测序结果与原有序列比对，其相似率为99％，仅在300bp处发生一个碱基的突变，未发生移码和缺失现象，并且翻译后的氨基酸序列与初始序列相同，说明构建的基因表达载体pXJM 19-ldhA可用于谷氨酸棒杆菌中外源D-乳酸脱氢酶基因的表达。

实施例2：ldhA基因重组菌株的筛选

将构建好的D-乳酸脱氢酶基因表达载体pXJM 19电转化入谷氨酸棒杆菌Res 167Δldh的感受态细胞，其转化条件为：25δF，600Ω，2.5k V电击，脉冲时间10～12ms，将菌液涂布在10μg/ml氯霉素的BHIS平板上培养24小时，挑选阳性菌落，提取质粒，用引物primer1和primer2进行PCR扩增。其扩增结果均与预期值相符，表明所挑取的阳性菌落为导入重组载体pXJM19-ldhA的菌株，将其命名为C.glutamicum Res 167Δldh/ldhA。

实施例3：重组菌株的发酵试验

(1)种子培养基配方(g/L)：葡萄糖40，尿素2，酪蛋白氨基酸7，酵母抽提物2，磷酸氢二钾0.5，磷酸二氢钾0.5，七水硫酸亚铁6mg，七水合硫酸镁0.5，四水合硫酸锰0.25，维生素B10.2mg，生物素0.2mg，水1000mL。调节pH7.5。
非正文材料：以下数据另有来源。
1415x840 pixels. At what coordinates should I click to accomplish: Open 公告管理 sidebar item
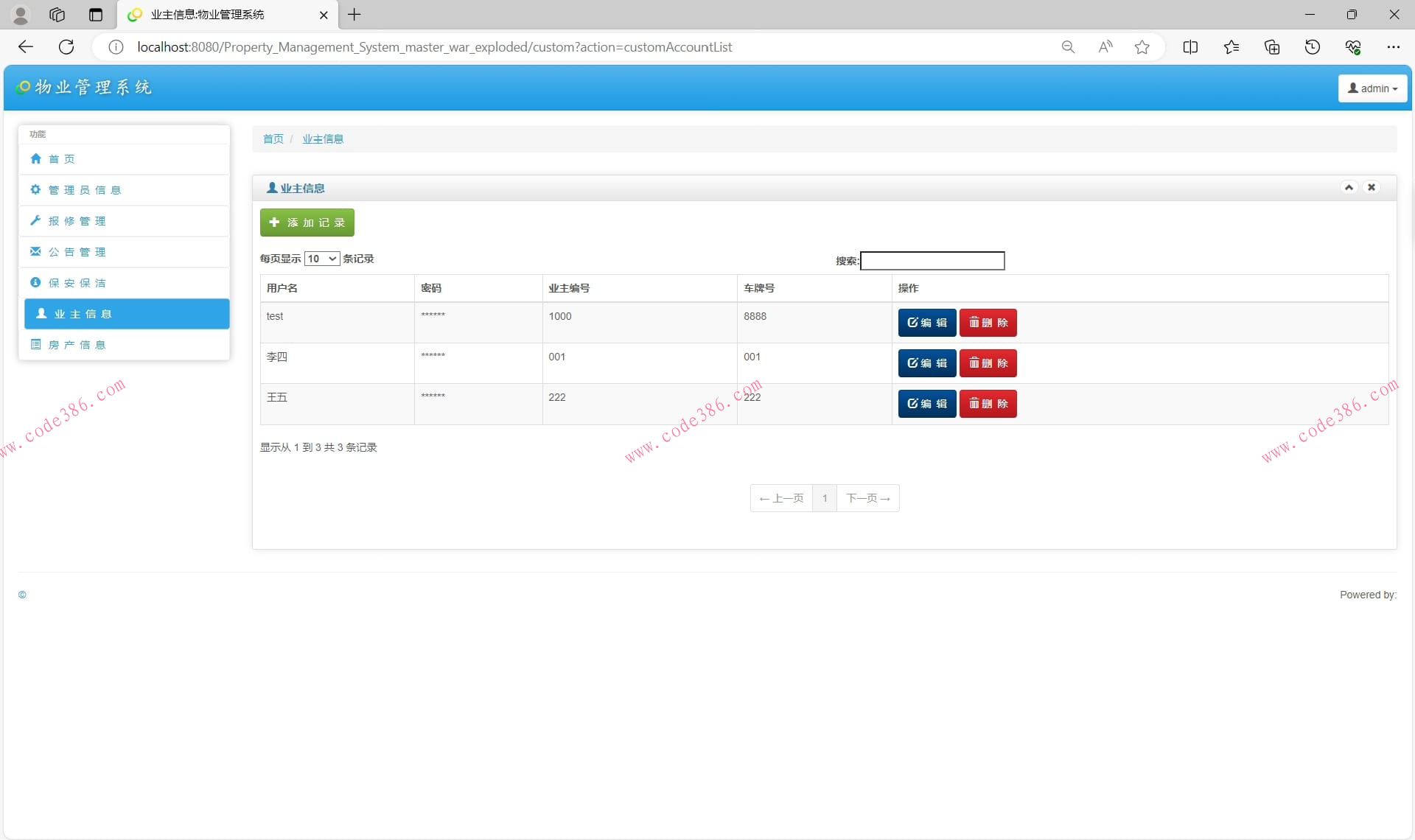point(77,252)
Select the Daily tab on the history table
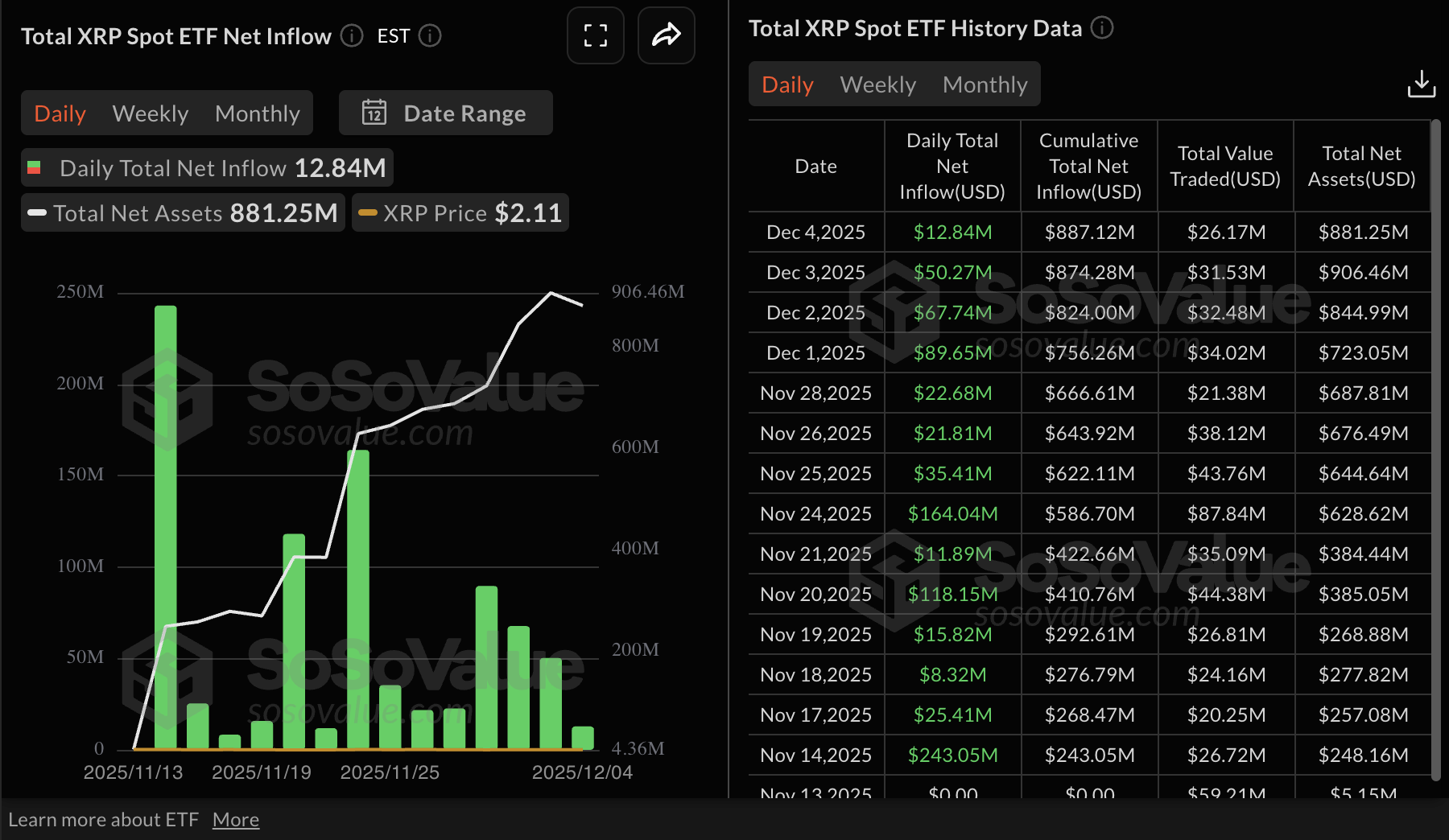Viewport: 1449px width, 840px height. coord(786,84)
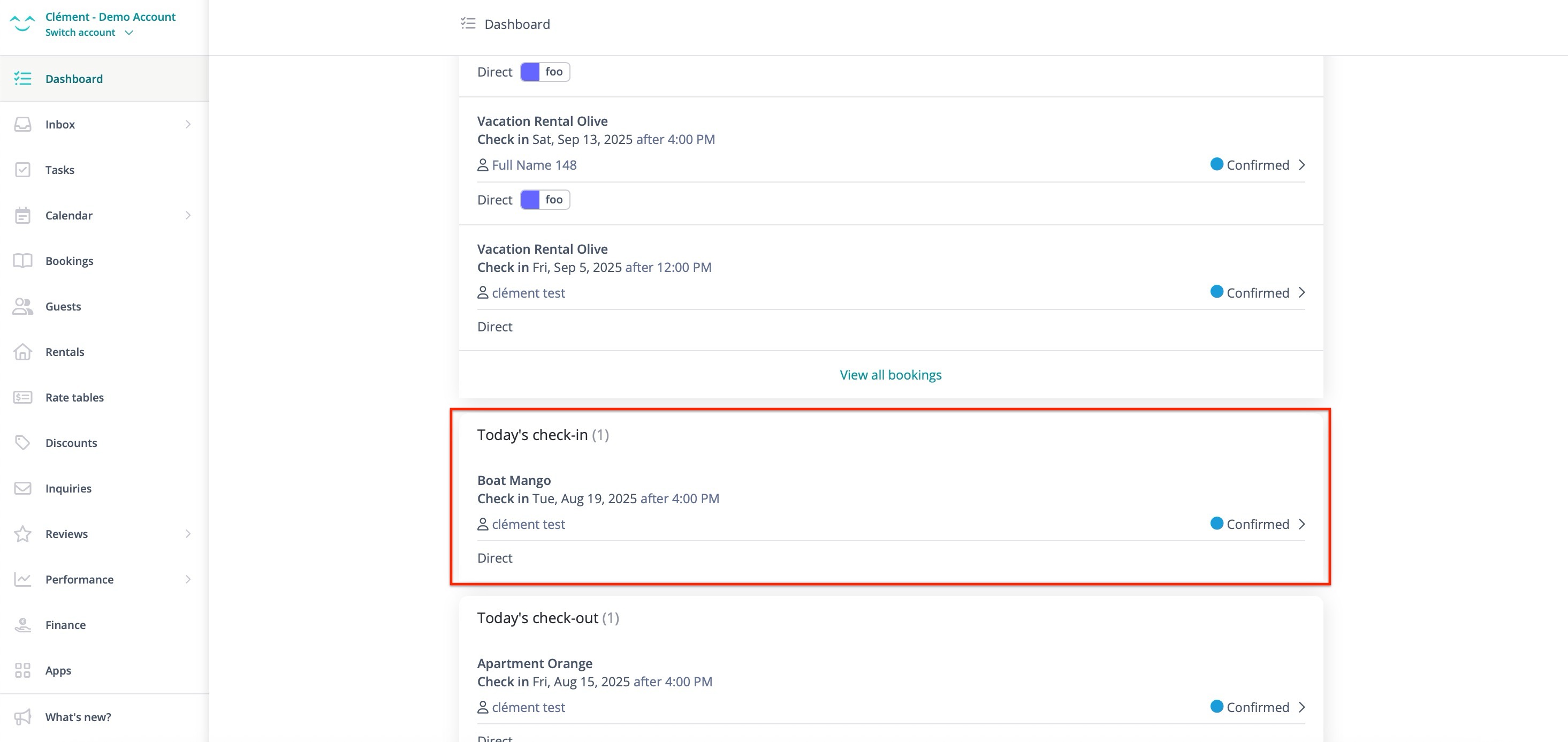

(2)发酵培养基(g/L)：葡萄糖40，磷酸氢二钾0.5，磷酸二氢钾0.5，七水硫酸亚铁6mg，七水合硫酸镁0.5，四水合硫酸锰0.25，维生素B10.2mg，生物素0.2mg，水1000mL。调节pH7.5。

一、种子的制得：

配种子培养基，每个1L的锥形瓶中装300mL培养基，包好以后灭菌。将保存在冰箱里的长有菌种的斜面取出，每个试管加1mL无菌水，用接种针将斜面上的菌体刮下制得菌悬液。在每瓶种子培养基中加5mL菌悬液。30℃，220rpm培养10h，获得较高菌体浓度的种子。

二、发酵

将步骤一培养的种子液5000rpm离心10min，收集菌体沉淀，用发酵培养基洗涤一次，然后重悬在发酵培养基中，倒入装有1.5L发酵培养基的NBS公司3L自动发酵罐中，使发酵液中菌体的终浓度达到10g/L，发酵过程中自动流加NH₄OH来保持pH稳定在7.5左右。转速为50rpm。N₂流率为2.5L/min，以便获得厌氧环境。通过手动添加0.1mL 30％的消泡剂水溶液来控制泡沫。发酵4～8h后取样，测定发酵产物中D-乳酸的产量最高为40g/L，纯度达到99％以上。

Claims

1.一种产高纯度D-乳酸的基因工程菌，其特征是为棒杆菌属谷氨酸棒杆菌C.glutamicum Res 167Δldh/ldhA，保藏于中国微生物菌种保藏管理委员会普通微生物中心，保藏登记号为CGMCC No.4041，保藏日期2010年7月28日。

2.如权利要求1所述的产高纯度D-乳酸的基因工程菌在生产高纯度D-乳酸中的应用。